Google Ngram Viewer: A marriage of textual analysis and a Google search

Before sharing my thoughts on the Google Ngram Viewer, let’s get started with some basic information on how to get started using Google Ngram. If you’d like to follow along as you read through this first part of the post, then visit https://books.google.com/ngrams. Let’s get started!

The Basics

What is it? Google Ngram Viewer—hereafter referred to as Google Ngram—is a text analysis and data visualization tool that allows users to see how often a certain word, phrase, or variation of a word or phrase is found in books and other digitized texts. Given a set of simple parameters, it combs through all text sources available on Google Books.

Given your input and designated parameters, this tool maps how often (y-axis) your word(s) or phrase(s) appear among all of the words in texts published year-to-year (x-axis). It is important to note that it does not show how many times such words or phrases were used in a corpus of books. (“How many times” will be addressed at the end of this post.) Rather, it displays a percentage.

These parameters include: A) a word or words, which are referred to as grams. For example, “car” is a unigram or 1-gram. “Shirley Chisholm” is a bigram or 2-gram. “Garden of Eden” is a trigram or 3-gram. “X marks the spot” is a quadgram or 4-gram. Quintgrams or higher are not searchable. “N” in “ngram” signifies the number of combinations that your word of interest can have. For example, “Garden of Eden” has the following combinations: “Garden—of,” “Garden—Eden,” and “of—Eden.” Still yet, you can enter several words or phrases at a time, separated only by a comma (no spaces).

B) years between which you want to view the frequency of your grams. You can gather data from available materials dating as far back as 1500 and that are from as recently as 2008. Unfortunately, this presents its own limitations if materials you wish to search date to before or after this time period. This will change as Google digitizes more books and other texts.

C) a corpus in which you would like to search for your grams. These include (but are not limited to) English, Spanish, and Chinese (simplified). Here are your options, which are vast yet limited based on what Google Books has made available for searches:

D) smoothing. Essentially, this takes an average for each data point on your graph. For example, if you select a smoothing score of 6, then the data for, say, 1680, will be the average of the data from six years prior to and after 1680.

Before smoothing the data by 6 for “industry”
After smoothing the data by 6 for “industry”

E) case-insensitive. Google Ngram will by default search for your ngrams in the case that you’ve input unless you select this box:

There are many more parameters for searches that either, limit, expand, or diversify the variants of the grams for which you want to search. Google Ngram has provided a useful tutorial on its info page. There are many additional parameters to chose from, which are referred to as wildcard searches, inflection searches, part-of-speech tags, and ngram compositions. I will demonstrate the wildcard search as one example.

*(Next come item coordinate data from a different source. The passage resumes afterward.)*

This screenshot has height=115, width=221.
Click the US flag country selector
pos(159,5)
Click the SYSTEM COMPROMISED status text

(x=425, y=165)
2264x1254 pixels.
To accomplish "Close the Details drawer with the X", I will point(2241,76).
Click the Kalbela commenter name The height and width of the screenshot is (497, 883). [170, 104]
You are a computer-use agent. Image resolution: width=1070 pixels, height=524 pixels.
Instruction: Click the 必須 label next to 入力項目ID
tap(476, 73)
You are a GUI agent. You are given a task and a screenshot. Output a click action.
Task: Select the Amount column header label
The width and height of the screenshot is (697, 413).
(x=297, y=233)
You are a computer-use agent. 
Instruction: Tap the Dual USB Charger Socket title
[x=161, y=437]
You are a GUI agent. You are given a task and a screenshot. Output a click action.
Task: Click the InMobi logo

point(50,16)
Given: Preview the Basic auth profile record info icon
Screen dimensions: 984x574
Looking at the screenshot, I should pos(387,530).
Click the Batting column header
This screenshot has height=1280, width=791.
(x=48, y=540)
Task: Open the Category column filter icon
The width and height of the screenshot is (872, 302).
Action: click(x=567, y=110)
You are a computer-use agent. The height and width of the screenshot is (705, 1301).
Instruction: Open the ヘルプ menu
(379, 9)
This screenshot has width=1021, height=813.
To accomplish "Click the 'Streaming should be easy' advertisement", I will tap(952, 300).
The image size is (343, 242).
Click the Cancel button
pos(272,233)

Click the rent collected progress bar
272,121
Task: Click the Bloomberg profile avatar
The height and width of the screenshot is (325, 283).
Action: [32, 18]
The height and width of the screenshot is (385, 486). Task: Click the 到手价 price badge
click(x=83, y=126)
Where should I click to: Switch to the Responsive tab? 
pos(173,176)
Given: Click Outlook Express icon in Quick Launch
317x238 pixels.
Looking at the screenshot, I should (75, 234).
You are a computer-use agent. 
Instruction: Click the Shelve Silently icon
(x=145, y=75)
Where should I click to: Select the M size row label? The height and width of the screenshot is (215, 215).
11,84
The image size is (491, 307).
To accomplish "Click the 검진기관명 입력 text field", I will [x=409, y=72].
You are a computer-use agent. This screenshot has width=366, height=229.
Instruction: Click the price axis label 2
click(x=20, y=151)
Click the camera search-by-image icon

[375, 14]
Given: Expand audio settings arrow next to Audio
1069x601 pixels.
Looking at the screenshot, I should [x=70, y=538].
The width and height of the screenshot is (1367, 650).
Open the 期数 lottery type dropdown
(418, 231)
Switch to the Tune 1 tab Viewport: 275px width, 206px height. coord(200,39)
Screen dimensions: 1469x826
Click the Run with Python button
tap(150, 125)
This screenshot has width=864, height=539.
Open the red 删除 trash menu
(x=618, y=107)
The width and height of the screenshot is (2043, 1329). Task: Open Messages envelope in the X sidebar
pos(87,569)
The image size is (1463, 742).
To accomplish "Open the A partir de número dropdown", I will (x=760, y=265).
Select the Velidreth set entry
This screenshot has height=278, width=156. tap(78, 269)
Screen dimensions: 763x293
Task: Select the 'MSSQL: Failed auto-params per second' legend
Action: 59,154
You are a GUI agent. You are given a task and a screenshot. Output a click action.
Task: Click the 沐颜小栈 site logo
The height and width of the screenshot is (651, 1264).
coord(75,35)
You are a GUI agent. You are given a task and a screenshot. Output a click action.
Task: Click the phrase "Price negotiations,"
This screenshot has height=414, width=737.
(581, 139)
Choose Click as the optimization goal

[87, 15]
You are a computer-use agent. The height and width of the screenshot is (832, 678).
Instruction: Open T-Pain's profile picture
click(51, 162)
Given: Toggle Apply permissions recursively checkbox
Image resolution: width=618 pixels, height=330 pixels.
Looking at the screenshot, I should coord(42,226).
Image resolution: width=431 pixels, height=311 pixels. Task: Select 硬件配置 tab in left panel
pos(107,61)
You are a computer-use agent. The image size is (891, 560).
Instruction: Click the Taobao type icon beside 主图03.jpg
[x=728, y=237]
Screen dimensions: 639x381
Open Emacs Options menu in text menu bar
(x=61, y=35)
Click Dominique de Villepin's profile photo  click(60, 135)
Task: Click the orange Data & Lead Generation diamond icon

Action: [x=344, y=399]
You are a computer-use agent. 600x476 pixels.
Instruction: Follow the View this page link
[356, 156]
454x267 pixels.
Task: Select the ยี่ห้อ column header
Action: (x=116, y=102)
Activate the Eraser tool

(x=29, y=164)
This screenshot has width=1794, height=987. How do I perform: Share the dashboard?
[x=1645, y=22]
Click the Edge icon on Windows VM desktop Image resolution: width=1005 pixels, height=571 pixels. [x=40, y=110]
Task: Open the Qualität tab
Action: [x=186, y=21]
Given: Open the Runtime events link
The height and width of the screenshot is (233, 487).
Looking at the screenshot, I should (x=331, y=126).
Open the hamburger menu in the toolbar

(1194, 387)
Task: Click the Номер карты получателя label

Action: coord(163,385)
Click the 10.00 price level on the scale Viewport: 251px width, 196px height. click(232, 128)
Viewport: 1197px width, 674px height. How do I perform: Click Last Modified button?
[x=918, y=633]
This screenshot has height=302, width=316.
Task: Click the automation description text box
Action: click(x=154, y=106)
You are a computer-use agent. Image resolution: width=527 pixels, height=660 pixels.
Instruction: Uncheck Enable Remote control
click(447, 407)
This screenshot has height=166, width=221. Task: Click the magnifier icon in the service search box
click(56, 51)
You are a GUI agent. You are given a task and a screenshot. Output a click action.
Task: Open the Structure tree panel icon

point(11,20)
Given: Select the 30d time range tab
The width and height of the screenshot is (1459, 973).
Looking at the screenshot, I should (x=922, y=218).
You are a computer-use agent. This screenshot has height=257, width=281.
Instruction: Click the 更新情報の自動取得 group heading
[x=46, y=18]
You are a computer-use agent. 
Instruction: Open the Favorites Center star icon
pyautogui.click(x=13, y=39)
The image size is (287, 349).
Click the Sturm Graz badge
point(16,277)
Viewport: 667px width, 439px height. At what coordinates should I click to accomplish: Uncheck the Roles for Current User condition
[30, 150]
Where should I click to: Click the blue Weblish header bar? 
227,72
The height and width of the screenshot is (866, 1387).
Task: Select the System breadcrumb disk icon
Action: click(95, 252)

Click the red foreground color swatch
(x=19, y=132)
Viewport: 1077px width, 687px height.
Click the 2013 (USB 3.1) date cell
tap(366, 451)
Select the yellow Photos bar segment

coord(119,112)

To conduct a wildcard search, place an asterisk before or after a word or phrase. The resulting graph will display the frequency of the ten most common preceding or appending words along with your word or phrase. For example: “Sea of *” in the English corpus from 1500 to 2008 with no smoothing and case-sensitive input:

What can Google Ngram tell us, or not?

Simple searches using Google Ngram can tell us a lot, and open opportunities for further inquiry. You can enter any term or phrase that is relevant to your research. Let’s use an example from my own research: the quadgram phrase “dollar of our daddies”.

I’d like to answer the following question. Was the phrase “dollar of our daddies” used in American English books published before 1873?

You’re probably asking, “What in the world does ‘dollar of our daddies’ mean? And why does Jonah care about its use in American English published text around 1873?”

Well, I’ll tell you.

The “dollar” refers to the silver one-dollar coin, which ceased to be minted and lost its legal-tender status after passage of the Coinage Act of 1873. (The US Mint began minting the silver dollar again starting in 1878.) The “daddies” are members of the American Revolutionary generation who saw the Constitution’s ratification and the first silver dollar minted in 1794. The Act is often referred to as the “Crime of 1873” because white American men (overwhelmingly) viewed demonetization of the silver dollar as deprivation of a part of their ancestral American heritage and manhood. There remains much research and writing to be done on the history of money in American life. And at its core, the above question asks when American specie came to represent a kind of memorial to America’s founding generation. Google Ngram gives me a fairly conclusive answer to my initial question and thus to part of the broader project.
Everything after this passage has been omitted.